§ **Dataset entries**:
□ □ □ □ □ □ □

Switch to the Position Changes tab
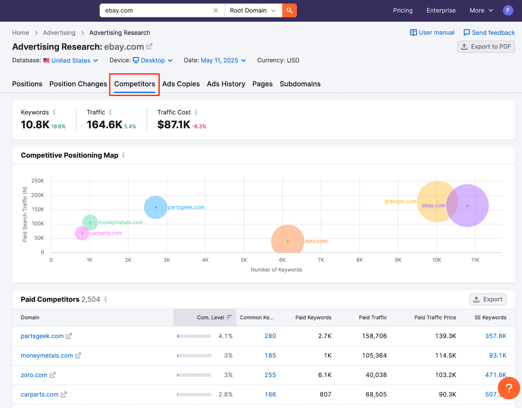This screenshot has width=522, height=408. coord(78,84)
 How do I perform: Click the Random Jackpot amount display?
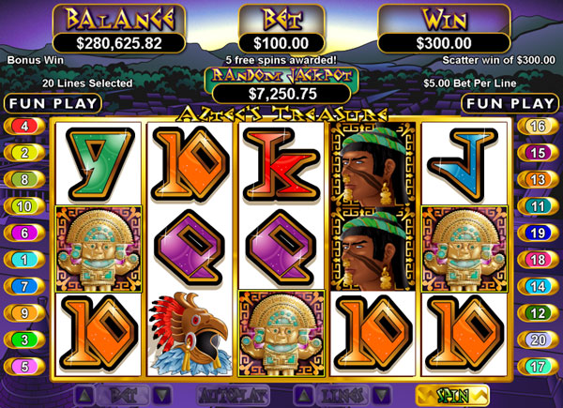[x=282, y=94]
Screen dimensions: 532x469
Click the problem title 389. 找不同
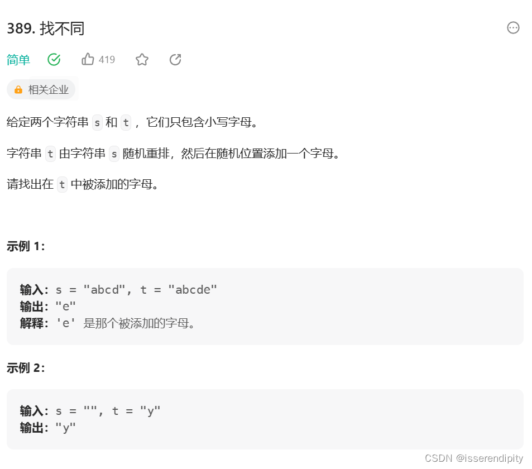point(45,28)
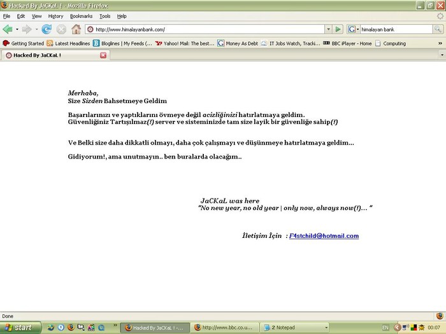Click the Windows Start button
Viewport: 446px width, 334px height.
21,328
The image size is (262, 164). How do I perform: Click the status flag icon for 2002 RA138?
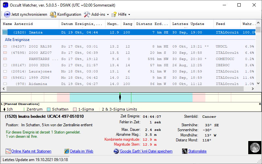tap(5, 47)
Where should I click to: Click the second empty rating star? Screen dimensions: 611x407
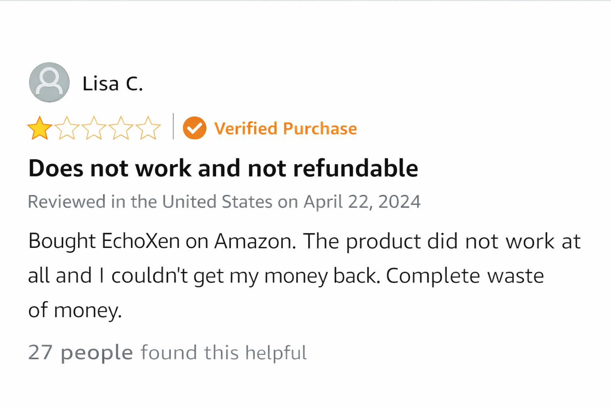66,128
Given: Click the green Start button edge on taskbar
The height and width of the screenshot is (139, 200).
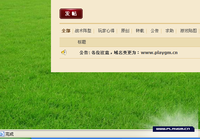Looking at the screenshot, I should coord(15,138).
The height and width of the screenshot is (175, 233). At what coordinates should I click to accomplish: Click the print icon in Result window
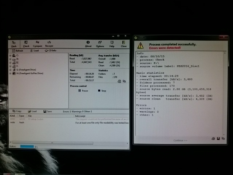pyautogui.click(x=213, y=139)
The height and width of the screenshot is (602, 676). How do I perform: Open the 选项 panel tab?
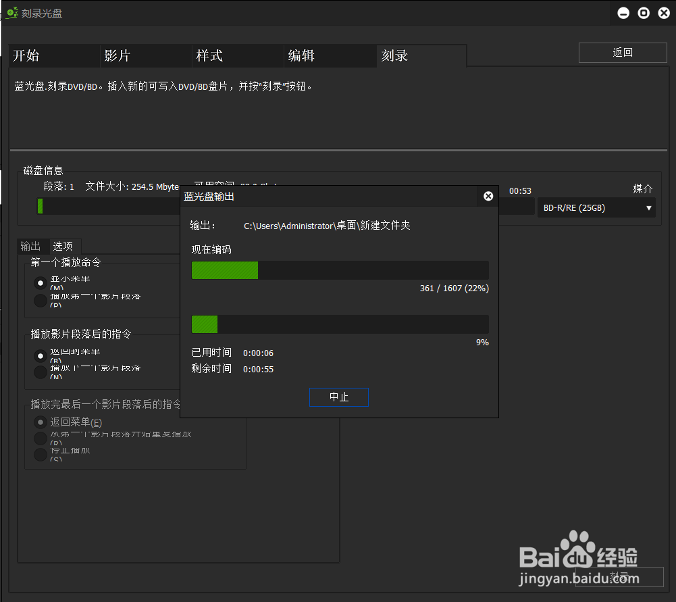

□ □ □ □ □ □ □

§ **Requirement**: The pictures should be dropped, and every line above should be set down again exactly.

§ **Output**:
Switch to the Position Changes tab
This screenshot has width=522, height=408. coord(78,84)
 How do I perform: Click the Random Jackpot amount display?
[x=282, y=94]
Screen dimensions: 532x469
Click the problem title 389. 找不同
point(45,28)
Click the Windows Start button
Viewport: 446px width, 334px height.
21,328
The image size is (262, 164). How do I perform: Click the status flag icon for 2002 RA138?
tap(5, 47)
Where should I click to: Click the second empty rating star? Screen dimensions: 611x407
66,128
Given: Click the green Start button edge on taskbar
The height and width of the screenshot is (139, 200).
Looking at the screenshot, I should coord(15,138).
The height and width of the screenshot is (175, 233). At what coordinates should I click to accomplish: Click the print icon in Result window
pyautogui.click(x=213, y=139)
The height and width of the screenshot is (602, 676). How do I perform: Open the 选项 panel tab?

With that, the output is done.